Doctors interviewed say the social media has a part to play in fuelling the ever-growing desire to be thin, especially among the young.
Youth share pictures of themselves endlessly. There is a lot of body-praising and body-shaming online. Then there is also the incessant chatter on looks and trends.
What can make things worse are viral online fads such as the A4 waist challenge, where women in China compete to see if their waists are smaller than the width of an A4 sheet of paper, or the craze to achieve a "thigh gap" - a gap between the inner thighs when one's legs are pressed together.
With the growing emphasis on healthy eating, some children perceive being fat as more of a social stigma these days, said Dr Celine Wong, a consultant at the Psychological Medicine Department at the National University Hospital.
She said: "They associate being overweight or obese as being less attractive, less diligent and less likeable. Coupled with a low self-esteem, a negative body image and bullying in school, some adolescents fall into the trap of developing eating disorders."
The three most common eating disorders doctors see are anorexia nervosa, bulimia nervosa and binge eating disorder. People suffering from anorexia starve themselves as they are intensely fearful of becoming fat, while those with bulimia binge eat before purging what they have eaten through self-induced vomiting or laxatives.
The youngest patient Dr Ken Ung, a psychiatrist at the Adam Road Medical Centre, has seen is about nine. The girl, who is in the healthy weight range, felt she could do better in gymnastics if she was thinner. So she started eating less and less, and only boiled vegetables at one point. She suffered from anorexia, and was so underweight that she had to be hospitalised.

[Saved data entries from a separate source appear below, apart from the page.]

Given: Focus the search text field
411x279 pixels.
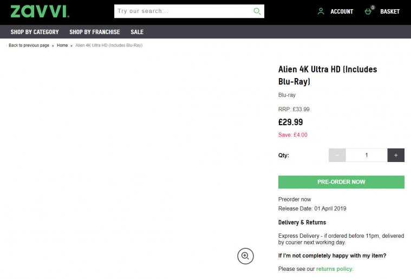Looking at the screenshot, I should (x=184, y=11).
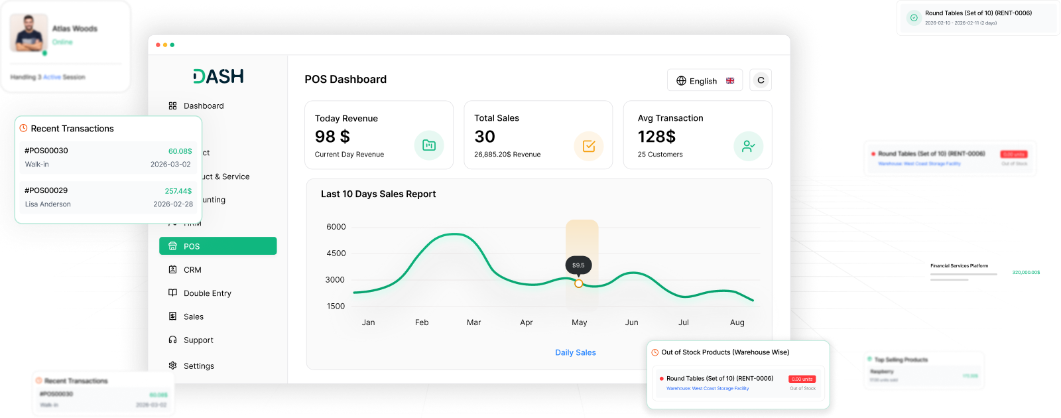This screenshot has height=418, width=1061.
Task: Open transaction #POS00030 in Recent Transactions
Action: pyautogui.click(x=108, y=157)
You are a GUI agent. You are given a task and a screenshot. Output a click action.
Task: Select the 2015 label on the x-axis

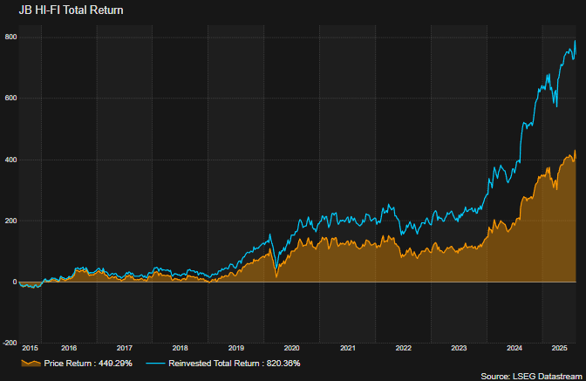pyautogui.click(x=31, y=347)
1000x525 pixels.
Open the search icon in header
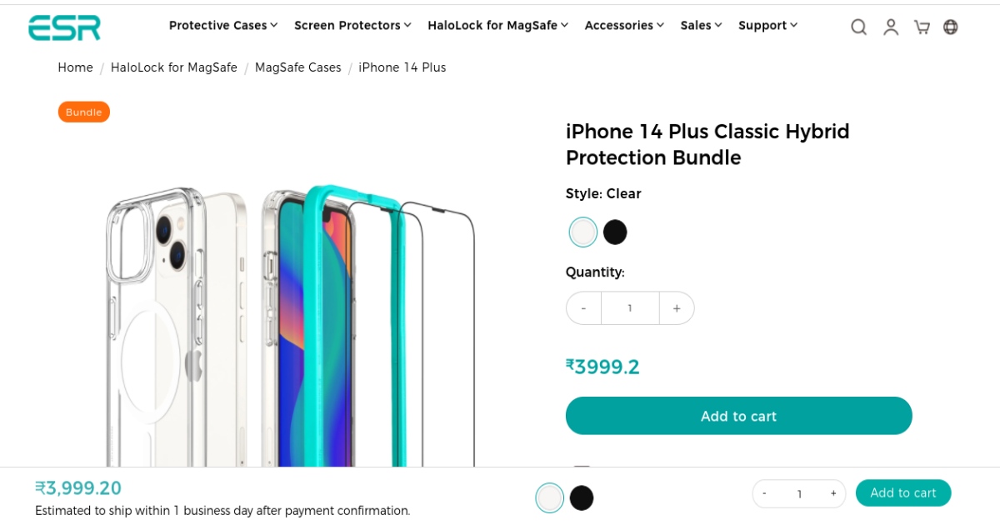858,27
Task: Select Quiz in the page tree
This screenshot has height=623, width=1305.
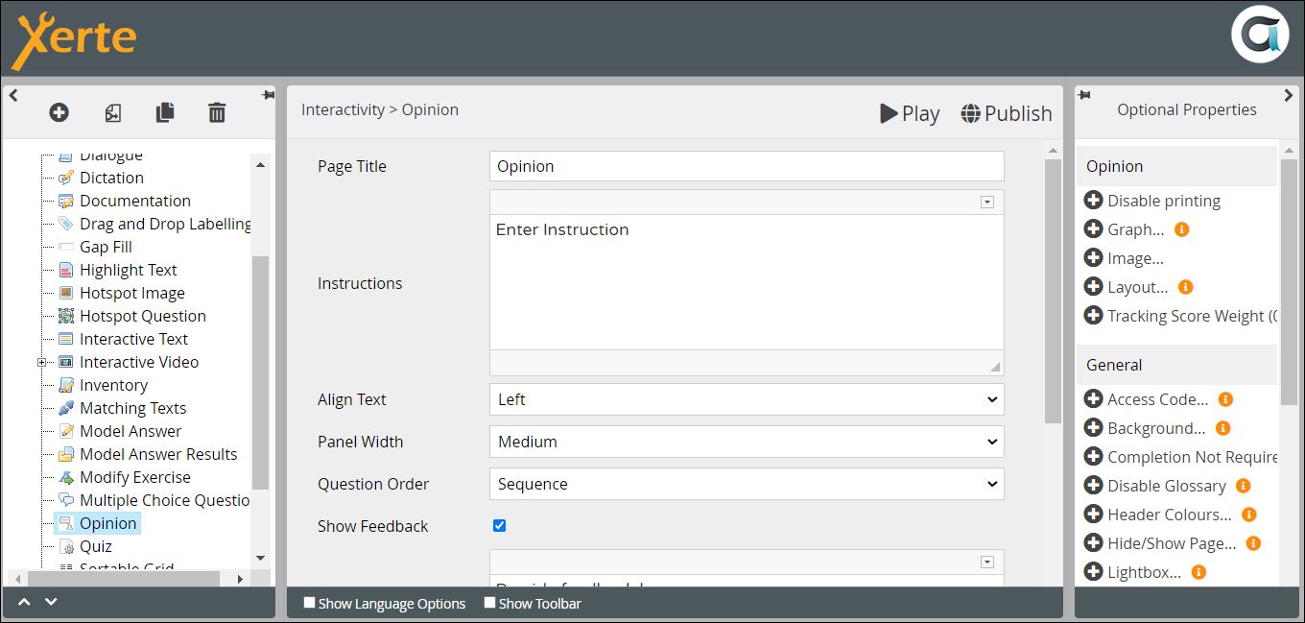Action: pyautogui.click(x=95, y=546)
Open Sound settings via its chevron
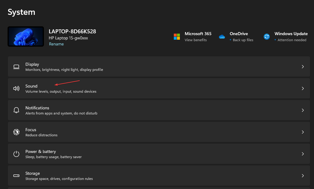The image size is (314, 189). (302, 88)

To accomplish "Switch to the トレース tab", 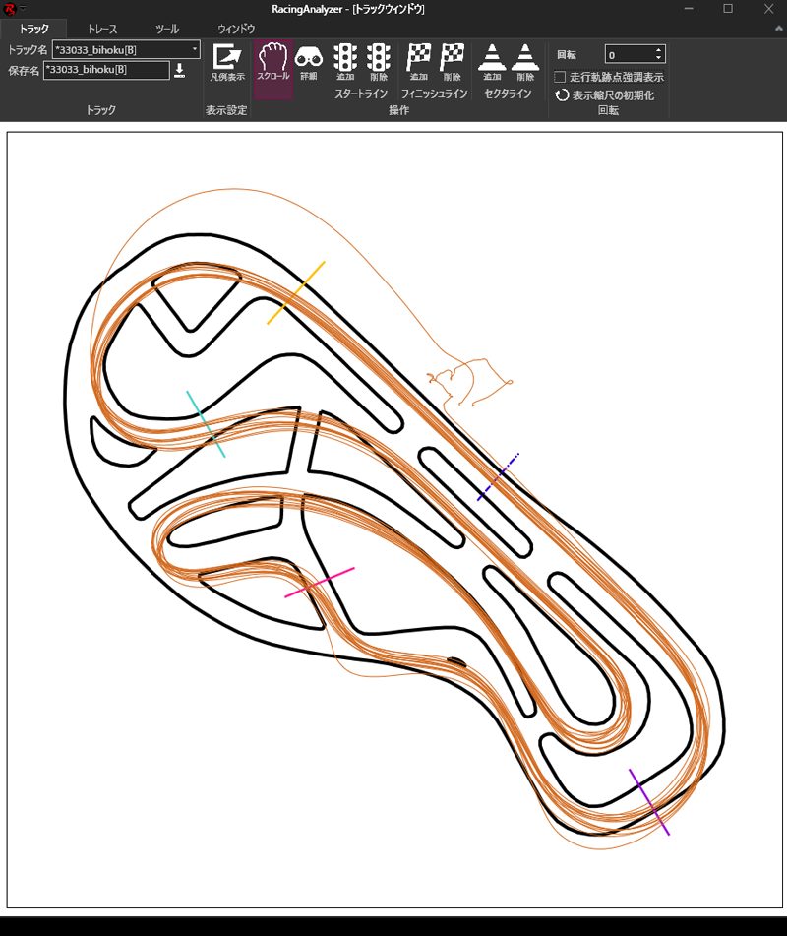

But most patients that the doctors see are teenagers, as puberty is a time when they put on weight. It is also a challenging period when teens struggle with school, peer pressure and finding their identity.
Girls are among the most afflicted. Doctors interviewed say less than 10 per cent of their patients are male.
As Dr Wong described it: "Girls are under constant pressure to fit a certain ideal of beauty. More and more, girls feel the pressure to have a perfect body as they are exposed to widespread media images of those with perfectly thin bodies."
Eating disorders are serious illnesses and about one in three patients the SGH doctors see are so ill that they have to be hospitalised.
Doctors say those suffering from anorexia have the highest mortality rate among all psychiatric conditions. They could be so malnourished that their hearts may stop suddenly or their kidneys could fail. Or they could be so depressed, they could take their own lives.
Number of new cases at SGH last year - quadruple that in 2003.
Number of new cases involving children at KKH last year.
Some doctors interviewed have had anorexic patients who have died from medical complications or suicide.
Worldwide, studies have found that between 5 per cent and 20 per cent of those with anorexia that is not treated may die, Dr Gudi said.
She added: "As long as society keeps focusing on looks and the body, this problem will get worse. We have to shift the teens' focus away from their bodies."